“那又如何?”田浩一摊手,无赖模样尽显:“她们敢光明正大的说,她们是宫里出来的人么?”

        “万一她们敢呢?”李文老大夫不服气。

        “若是敢的话,她们何必要借着商队掩护来田家堡,又蝎蝎螫螫的找上你们祖孙俩,早就明火执仗的留在丁家镇了。”王破也觉得田浩分析的有道理:“找上你们,无非是借你们引荐一二,想着你们祖孙俩身份不凡,这引荐极为容易。”

        “不错,引荐容易,但用不用,却在我。”田浩收敛了脸上的笑容:“王破说的很对,她们再厉害,也没用!这里是我的地盘,想要我引荐给三舅母,托付性命之事何其大?我岂能轻易的,随随便便的,就信了陌生人?她们既然来了,那就好好问一问,可有什么能耐?万一孩子胎位不正该如何办?万一产妇没了力气该如何办?知道什么是产前预备吗?产房消毒知道怎么做么?急救措施有几种?”

        这些统统都是医女们学过的理论知识,且运用在实际上,略有所出入,但却有效。

        “老朽明白了。”李文老大夫别看在一些事情上很是迂腐且守旧,但在专业领域里却是个中翘楚:“回头老夫就说,近日来请平安脉,已经说了此事,但你二人太忙,过两日给回话,这种事情不可能一蹴而就,她们也明白,太快太顺利了,恐怕引起疑惑。”

        “她们在你家,有个什么名头?是亲戚么?”

        “还没想好是个什么名头呢!”李文老大夫皱眉:“肯定不能是亲戚,我跟瑶琴都说了,来的时候就说没亲朋好友在世,故而给瑶琴和孩子都立了女户。”

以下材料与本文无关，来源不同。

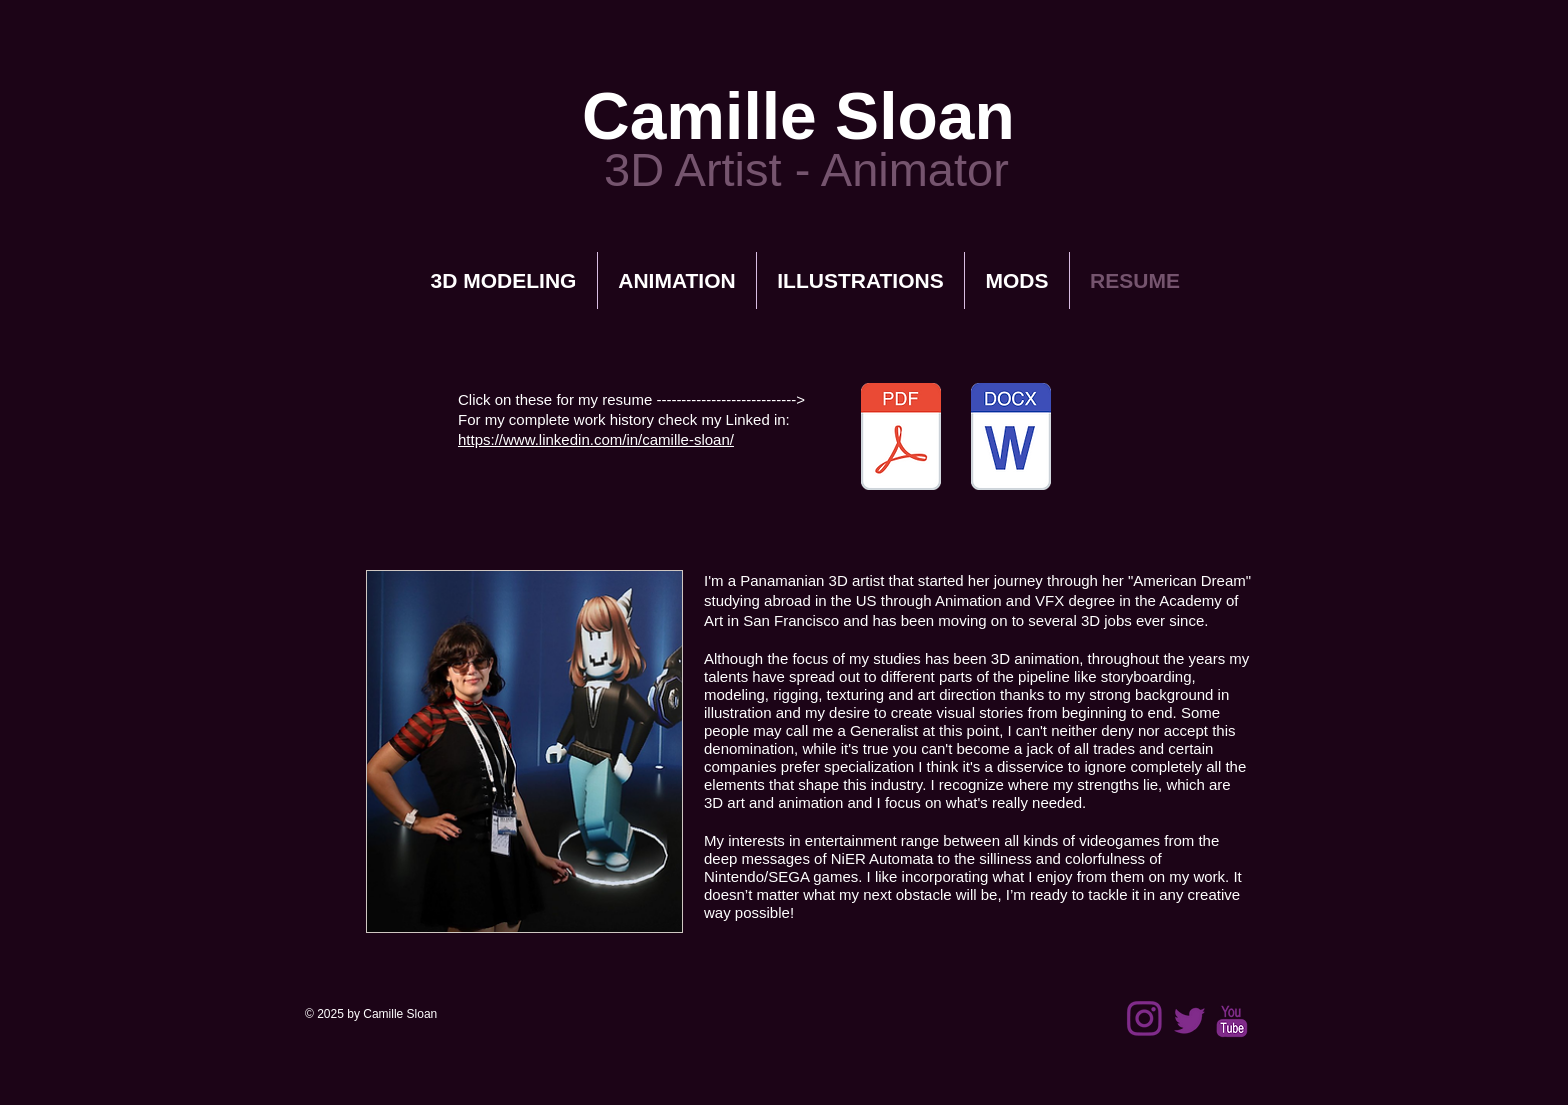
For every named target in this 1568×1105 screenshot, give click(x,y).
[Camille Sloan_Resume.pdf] (901, 439)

        “不是亲戚那就只能是好友,你一个老鳏夫肯定不能跟五个妇道人家成好友,那么只能是你家那两个婶子了,瑶琴夫人太年轻,跟她们不搭边儿,且身份也不合适,所以她们必须是你家两个帮佣的亲戚才行。”田浩一打响指儿:“老爷子您回去就叫她们出去住,找个什么客栈啊,甚至是民宿都成,不要她们住在家里,就说名头不对,恐我起疑心,再告诉她们说平国公还在田家堡呢!”

        王破命理司出身,纵然是当了平国公,但是对于某些人而言,命理司可比平国公府厉害多了,也让人惧怕多了。

        田浩想起多年前,三元公公当时还是三元小公公的时候,见到王破那一身少司命的衣服,都没见到王破的脸,就吓得腿软,若非他干爹是清一公公,恐怕早就尿裤子啦。

        同样的,哪怕三国鼎立,命理司依然威震天下,所有人都怕得很,宫里人更是知道命理司的厉害,先帝在的时候,命理司的人都能一言不合,冲入宫中抓人,甚至是杀人。